I have 4 kids aged from 6 to 12. Between their activities, 2 or 3 each, and their social lives, I have very little time beyond work, kids and keeping on top of basic house work. I can't actually focus on anything really as I'm being pulled in so many different directions.

OP posts:
Sliverofdarkness · 09/06/2026 13:52

SuperGinger · 08/06/2026 22:44

We could be twins @Sliverofdarkness I feel just the same I'm fact.

And I'm on antidepressants, I'm over them too, the just sort of dull the highs as well as the lows.

It's all the same and so frigging monotonous, my husband is a good bloke, my children are lovely people, my job is okay it is never going to set the world alight but it keeps the wolf from the door.

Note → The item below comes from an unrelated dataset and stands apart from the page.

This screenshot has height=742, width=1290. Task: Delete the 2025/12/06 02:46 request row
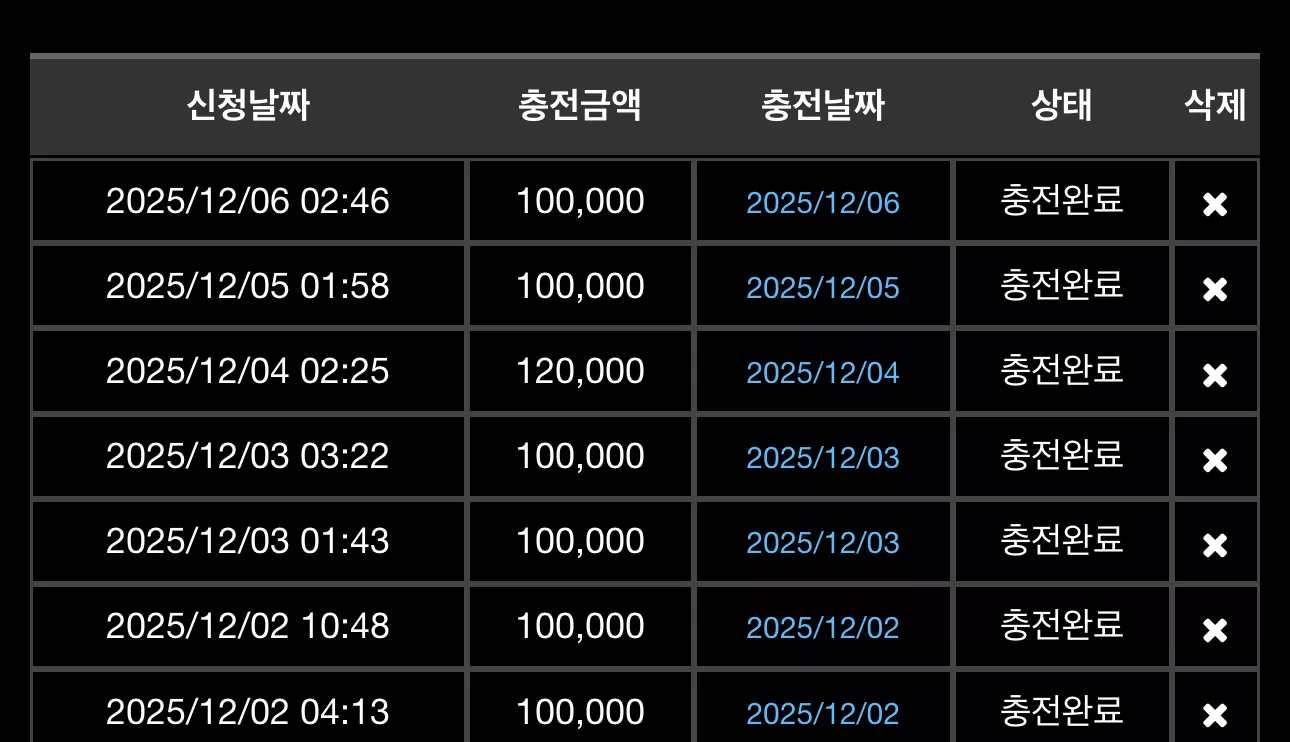click(1215, 204)

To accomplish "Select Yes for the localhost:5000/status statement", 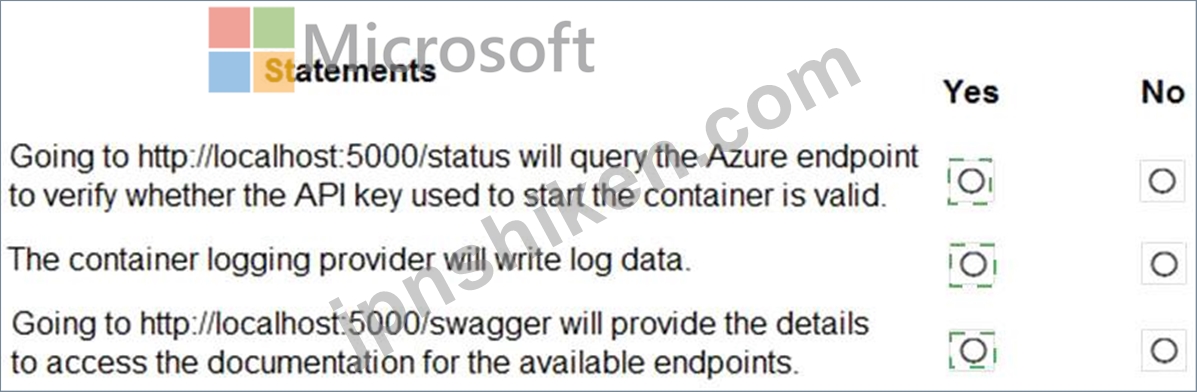I will pyautogui.click(x=971, y=182).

We are going out this week but DH wants to go for the safe option again

At least we're not alone!
Just wondering what is the safe option for going out?!

OP posts:
Sliverofdarkness · 09/06/2026 13:53

LadyGardenersQuestionTime · 09/06/2026 13:11

Gp upped my hrt when I developed what I call Meh Syndrome. Worked a treat.

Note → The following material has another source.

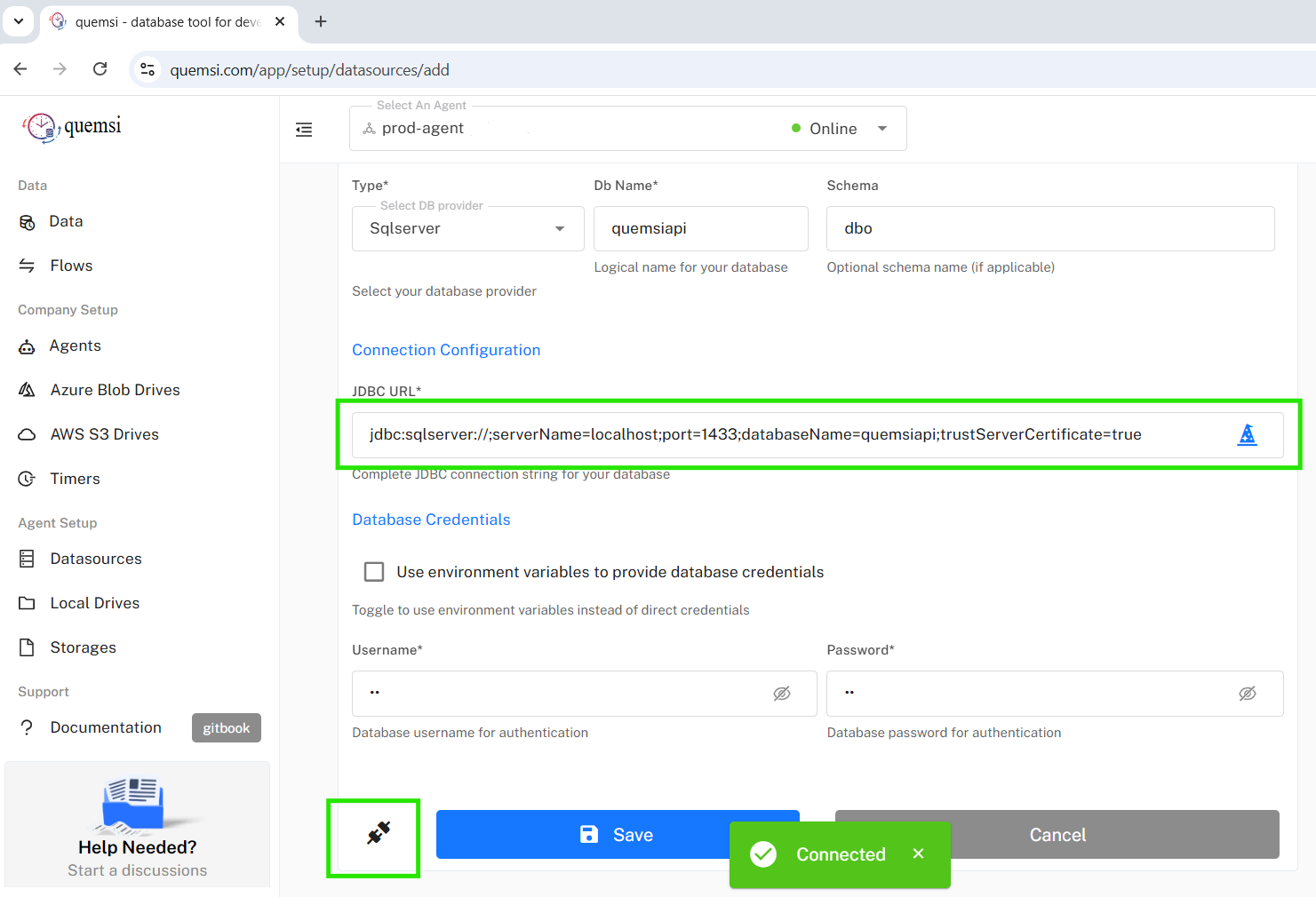1316x897 pixels.
Task: Click the agent icon next to JDBC URL
Action: click(x=1248, y=434)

I'm sure I have meh syndrome too. Gp probably doesnt care though.

OP posts:
Thindog · 09/06/2026 13:56

I remember saying yo a wise old aunt that I felt I had done all the big life events, kids grown up etc. She said that there’s still plenty of fun to be had, you just have to decide to go after your joy.
So I bought a horse. And another.😄

NameChangeMay2026 · 09/06/2026 14:01

Justbreathagain · 08/06/2026 13:57

Yes I would say the will help. I felt very low after having my son and antidepressants made all the difference. Alot of what your describing matches depression

I agree. I'm on escitalopram after the deaths of my parents and my husband walking out, and for me, it has made a huge difference.

My friend's cat is on an anti-depressant, fluoxetine, and she says he's like a different cat! He had pussycat depression, which is just so sweet and so sad! Makes sense, though, since humans and cats are both mammals.

CountryGirlInTheCity · 09/06/2026 14:07

The game changer for me was taking vitamin D every day. I was already on HRT but still
had that ‘flat’ feeling. GP was ready to throw antidepressants at me but I said no thanks I’ll try other things first. Got a phone call from DSis whose GP had taken bloods and prescribed vit D as a result to say ‘I’ve been on vit d for two weeks now and feel like a new woman.’ I started taking it and think it’s made a big difference. I’m recommending it to everyone now!

Jenkibuble · 09/06/2026 14:17

Zebracat · 08/06/2026 16:13

The things that brought me joy at your stage are somewhat cliched, but there you have it, gardening , dogs, female friends, time to read and pursue other hobbies, and being able to arrange my home to my satisfaction, instead of struggling to service every other fuckers needs. Make your bedroom beautiful, grow something, get out in nature every day with your dog and your dog buddies, and reclaim time for something you used to love. Of course your list may be completely different.

Struggling to service every other fuckers needs

LOVE it !

SleepingStandingUp · 09/06/2026 14:25

Sliverofdarkness · 08/06/2026 22:49

Because I don't have childcare on my non working day. My youngest child is 6 end eldest is 12.

6 and 12 and yo u think they don't need you any more?

OP I really would make an appt and talk to your gp about mental health.